Content starts

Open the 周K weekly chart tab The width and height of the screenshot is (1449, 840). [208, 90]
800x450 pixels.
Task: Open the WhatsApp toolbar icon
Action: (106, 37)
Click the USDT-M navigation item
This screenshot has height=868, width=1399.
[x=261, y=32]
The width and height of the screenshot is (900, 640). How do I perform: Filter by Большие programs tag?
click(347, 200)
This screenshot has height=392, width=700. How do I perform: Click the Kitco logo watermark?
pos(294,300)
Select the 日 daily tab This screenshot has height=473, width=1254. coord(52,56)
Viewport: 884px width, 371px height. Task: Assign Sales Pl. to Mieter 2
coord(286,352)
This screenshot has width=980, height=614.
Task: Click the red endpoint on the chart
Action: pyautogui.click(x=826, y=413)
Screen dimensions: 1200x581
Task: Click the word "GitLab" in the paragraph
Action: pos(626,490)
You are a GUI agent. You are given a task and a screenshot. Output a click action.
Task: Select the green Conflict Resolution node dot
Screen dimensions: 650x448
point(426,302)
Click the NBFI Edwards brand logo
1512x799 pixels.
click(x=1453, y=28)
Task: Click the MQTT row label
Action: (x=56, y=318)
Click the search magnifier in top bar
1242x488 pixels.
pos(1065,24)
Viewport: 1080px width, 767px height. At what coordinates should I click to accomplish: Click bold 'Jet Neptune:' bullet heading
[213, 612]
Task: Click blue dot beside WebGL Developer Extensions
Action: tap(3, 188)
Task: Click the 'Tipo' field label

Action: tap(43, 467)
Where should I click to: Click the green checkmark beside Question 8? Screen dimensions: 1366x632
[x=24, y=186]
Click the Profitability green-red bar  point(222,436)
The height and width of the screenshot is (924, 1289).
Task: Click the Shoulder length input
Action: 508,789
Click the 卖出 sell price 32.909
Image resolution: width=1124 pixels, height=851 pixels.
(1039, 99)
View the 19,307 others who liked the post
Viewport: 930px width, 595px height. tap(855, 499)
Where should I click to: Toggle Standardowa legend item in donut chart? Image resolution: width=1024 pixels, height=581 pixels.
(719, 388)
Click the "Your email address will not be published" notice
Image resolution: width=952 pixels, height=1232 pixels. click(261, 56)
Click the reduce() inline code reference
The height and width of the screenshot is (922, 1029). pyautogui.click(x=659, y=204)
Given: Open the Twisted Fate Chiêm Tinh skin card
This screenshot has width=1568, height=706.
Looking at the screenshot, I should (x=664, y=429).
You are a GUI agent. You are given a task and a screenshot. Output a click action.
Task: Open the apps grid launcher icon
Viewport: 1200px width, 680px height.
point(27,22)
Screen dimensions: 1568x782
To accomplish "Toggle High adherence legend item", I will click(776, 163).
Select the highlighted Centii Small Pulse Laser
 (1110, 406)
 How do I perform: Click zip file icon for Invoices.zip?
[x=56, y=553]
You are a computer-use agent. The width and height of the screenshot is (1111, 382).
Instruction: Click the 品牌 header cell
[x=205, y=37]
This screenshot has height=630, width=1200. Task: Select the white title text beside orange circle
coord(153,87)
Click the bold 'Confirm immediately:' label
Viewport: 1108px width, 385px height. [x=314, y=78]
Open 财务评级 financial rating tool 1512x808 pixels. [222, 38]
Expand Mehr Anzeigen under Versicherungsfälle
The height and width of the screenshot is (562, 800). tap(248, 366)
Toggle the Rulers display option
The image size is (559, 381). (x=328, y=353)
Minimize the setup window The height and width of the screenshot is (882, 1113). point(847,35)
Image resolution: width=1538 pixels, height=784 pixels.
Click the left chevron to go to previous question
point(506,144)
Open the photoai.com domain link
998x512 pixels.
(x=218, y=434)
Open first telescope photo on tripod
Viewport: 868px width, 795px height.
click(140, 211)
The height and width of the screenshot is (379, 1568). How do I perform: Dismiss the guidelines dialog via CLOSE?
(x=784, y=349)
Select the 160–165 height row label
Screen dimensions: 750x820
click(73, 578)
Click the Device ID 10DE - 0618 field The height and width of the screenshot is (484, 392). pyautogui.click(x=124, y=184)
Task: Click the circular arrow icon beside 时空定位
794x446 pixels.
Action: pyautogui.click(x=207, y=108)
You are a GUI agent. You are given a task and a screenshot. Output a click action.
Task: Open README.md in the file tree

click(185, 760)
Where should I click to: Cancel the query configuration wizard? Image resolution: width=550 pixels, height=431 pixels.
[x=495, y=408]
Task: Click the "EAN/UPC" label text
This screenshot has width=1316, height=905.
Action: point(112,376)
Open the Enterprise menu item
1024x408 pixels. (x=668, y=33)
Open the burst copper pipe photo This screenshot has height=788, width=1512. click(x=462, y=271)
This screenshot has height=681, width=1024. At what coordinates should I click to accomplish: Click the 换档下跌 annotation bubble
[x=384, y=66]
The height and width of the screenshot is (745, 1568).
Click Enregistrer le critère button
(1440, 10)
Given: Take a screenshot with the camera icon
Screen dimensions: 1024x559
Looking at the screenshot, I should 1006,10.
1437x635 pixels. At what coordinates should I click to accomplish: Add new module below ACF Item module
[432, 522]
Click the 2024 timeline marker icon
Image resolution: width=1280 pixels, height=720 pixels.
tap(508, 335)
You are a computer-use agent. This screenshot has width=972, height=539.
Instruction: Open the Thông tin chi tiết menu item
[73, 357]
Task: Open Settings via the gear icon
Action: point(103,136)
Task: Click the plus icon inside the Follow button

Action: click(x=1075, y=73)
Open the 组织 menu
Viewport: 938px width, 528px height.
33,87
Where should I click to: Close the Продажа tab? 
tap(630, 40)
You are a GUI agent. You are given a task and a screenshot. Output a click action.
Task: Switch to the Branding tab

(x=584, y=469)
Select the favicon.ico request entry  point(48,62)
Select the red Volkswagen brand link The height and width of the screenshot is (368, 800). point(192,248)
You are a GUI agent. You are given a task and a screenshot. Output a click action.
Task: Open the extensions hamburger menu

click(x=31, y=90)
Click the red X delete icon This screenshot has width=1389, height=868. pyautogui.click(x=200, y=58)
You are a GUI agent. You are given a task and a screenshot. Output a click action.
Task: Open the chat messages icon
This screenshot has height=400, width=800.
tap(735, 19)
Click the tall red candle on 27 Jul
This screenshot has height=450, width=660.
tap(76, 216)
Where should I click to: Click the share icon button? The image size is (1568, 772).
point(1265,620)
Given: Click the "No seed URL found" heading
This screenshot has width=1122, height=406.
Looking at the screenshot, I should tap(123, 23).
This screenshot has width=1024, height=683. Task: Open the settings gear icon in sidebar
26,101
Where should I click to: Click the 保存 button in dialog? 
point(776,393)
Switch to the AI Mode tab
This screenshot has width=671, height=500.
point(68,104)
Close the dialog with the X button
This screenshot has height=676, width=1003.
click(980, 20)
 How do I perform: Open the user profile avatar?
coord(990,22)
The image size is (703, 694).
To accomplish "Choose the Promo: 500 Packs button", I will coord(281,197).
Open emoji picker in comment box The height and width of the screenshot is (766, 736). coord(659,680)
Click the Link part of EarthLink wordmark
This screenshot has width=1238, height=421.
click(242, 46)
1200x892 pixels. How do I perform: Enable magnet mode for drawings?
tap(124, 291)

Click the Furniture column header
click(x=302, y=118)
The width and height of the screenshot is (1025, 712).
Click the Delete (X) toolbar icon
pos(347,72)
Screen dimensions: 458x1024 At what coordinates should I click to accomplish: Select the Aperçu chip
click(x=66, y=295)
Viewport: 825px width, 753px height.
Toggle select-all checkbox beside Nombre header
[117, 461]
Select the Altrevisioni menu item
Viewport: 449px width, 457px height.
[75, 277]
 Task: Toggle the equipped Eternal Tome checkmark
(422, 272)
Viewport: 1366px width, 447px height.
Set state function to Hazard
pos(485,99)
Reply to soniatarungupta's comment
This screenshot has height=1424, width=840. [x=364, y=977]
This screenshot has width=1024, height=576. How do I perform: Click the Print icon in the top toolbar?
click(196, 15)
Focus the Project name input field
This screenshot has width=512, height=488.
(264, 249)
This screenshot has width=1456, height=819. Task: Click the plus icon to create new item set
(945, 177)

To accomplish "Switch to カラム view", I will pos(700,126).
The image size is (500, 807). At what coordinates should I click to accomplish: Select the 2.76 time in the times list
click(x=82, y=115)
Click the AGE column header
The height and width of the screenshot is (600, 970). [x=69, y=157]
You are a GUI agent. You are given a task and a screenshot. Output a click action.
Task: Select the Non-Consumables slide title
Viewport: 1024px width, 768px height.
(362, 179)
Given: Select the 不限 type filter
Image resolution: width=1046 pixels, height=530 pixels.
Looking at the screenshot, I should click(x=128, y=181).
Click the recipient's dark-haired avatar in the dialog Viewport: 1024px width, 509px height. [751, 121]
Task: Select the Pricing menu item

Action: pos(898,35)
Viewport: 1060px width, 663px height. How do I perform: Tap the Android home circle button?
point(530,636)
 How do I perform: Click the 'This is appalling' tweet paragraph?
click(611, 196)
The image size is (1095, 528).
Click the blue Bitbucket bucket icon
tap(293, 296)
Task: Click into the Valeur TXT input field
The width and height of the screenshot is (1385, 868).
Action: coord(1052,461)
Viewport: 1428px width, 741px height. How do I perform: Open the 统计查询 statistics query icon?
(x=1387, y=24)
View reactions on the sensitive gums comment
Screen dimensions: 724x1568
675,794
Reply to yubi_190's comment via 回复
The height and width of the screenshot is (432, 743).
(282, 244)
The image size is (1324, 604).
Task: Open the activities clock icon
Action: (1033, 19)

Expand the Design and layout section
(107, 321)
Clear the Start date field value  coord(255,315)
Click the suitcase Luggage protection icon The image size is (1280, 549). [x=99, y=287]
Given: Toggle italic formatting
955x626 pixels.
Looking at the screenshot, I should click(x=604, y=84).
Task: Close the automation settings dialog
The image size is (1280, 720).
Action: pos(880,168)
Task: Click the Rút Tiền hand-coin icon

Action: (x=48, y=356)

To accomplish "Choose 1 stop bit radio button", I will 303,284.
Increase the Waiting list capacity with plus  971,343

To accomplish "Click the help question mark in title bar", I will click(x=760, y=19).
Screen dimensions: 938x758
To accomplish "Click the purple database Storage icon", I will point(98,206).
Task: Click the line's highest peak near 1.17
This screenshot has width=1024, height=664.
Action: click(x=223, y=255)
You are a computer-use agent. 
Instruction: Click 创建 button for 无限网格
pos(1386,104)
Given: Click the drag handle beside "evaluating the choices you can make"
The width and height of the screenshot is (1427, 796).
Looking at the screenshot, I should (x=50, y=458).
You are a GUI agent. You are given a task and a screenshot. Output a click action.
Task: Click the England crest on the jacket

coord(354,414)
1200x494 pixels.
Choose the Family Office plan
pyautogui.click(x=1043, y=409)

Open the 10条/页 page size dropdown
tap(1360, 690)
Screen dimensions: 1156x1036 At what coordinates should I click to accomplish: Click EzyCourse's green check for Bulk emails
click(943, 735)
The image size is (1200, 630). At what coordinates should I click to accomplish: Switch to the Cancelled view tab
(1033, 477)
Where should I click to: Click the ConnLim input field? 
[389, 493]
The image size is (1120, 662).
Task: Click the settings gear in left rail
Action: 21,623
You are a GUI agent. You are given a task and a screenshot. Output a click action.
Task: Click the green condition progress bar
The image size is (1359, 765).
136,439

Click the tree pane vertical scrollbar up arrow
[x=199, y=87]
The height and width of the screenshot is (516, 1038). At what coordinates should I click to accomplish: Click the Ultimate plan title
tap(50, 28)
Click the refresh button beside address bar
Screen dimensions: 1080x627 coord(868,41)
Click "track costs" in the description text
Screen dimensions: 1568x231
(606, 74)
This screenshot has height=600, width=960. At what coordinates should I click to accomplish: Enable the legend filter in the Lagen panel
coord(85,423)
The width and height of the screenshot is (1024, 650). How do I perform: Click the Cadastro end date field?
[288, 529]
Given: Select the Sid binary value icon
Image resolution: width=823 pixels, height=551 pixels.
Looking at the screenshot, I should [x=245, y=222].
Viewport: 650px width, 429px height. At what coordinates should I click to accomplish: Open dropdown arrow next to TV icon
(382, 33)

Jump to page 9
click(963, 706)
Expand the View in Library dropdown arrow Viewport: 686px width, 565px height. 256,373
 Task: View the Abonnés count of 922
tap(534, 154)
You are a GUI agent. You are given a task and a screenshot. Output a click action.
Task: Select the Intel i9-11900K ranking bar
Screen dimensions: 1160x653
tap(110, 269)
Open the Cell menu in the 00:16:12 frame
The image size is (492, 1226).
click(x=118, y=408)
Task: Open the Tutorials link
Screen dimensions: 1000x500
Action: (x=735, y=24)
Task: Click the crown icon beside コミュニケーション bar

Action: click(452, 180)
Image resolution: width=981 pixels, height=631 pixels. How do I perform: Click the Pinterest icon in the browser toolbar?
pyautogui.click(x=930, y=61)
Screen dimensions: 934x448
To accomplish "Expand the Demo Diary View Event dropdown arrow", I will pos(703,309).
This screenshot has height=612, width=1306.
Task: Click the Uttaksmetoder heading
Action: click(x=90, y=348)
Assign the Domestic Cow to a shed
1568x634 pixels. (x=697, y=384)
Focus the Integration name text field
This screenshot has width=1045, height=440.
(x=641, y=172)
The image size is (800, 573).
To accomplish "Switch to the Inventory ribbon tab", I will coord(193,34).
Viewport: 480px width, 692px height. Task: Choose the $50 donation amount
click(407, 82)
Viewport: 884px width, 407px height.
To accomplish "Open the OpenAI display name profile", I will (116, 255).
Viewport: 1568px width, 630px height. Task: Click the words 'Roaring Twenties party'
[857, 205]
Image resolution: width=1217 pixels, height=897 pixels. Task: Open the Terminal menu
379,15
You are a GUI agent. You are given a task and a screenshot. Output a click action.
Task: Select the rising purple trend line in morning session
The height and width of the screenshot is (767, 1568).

Content ends

TASK PROMPT
An exact copy of the lines above, from the one containing "Viewport: 868px width, 795px height." down to the one containing "You are a computer-use agent. This" and including both, is the whole answer; retype it and nothing else.

ANSWER BELOW
Viewport: 868px width, 795px height.
click(140, 211)
The height and width of the screenshot is (379, 1568). How do I perform: Dismiss the guidelines dialog via CLOSE?
(x=784, y=349)
Select the 160–165 height row label
Screen dimensions: 750x820
click(73, 578)
Click the Device ID 10DE - 0618 field The height and width of the screenshot is (484, 392). pyautogui.click(x=124, y=184)
Task: Click the circular arrow icon beside 时空定位
794x446 pixels.
Action: pyautogui.click(x=207, y=108)
You are a GUI agent. You are given a task and a screenshot. Output a click action.
Task: Open README.md in the file tree

click(185, 760)
Where should I click to: Cancel the query configuration wizard? Image resolution: width=550 pixels, height=431 pixels.
[x=495, y=408]
Task: Click the "EAN/UPC" label text
This screenshot has width=1316, height=905.
Action: point(112,376)
Open the Enterprise menu item
1024x408 pixels. (x=668, y=33)
Open the burst copper pipe photo This screenshot has height=788, width=1512. click(x=462, y=271)
This screenshot has height=681, width=1024. At what coordinates should I click to accomplish: Click the 换档下跌 annotation bubble
[x=384, y=66]
The height and width of the screenshot is (745, 1568).
Click Enregistrer le critère button
(1440, 10)
Given: Take a screenshot with the camera icon
Screen dimensions: 1024x559
Looking at the screenshot, I should 1006,10.
1437x635 pixels. At what coordinates should I click to accomplish: Add new module below ACF Item module
[432, 522]
Click the 2024 timeline marker icon
Image resolution: width=1280 pixels, height=720 pixels.
tap(508, 335)
You are a computer-use agent. This screenshot has width=972, height=539.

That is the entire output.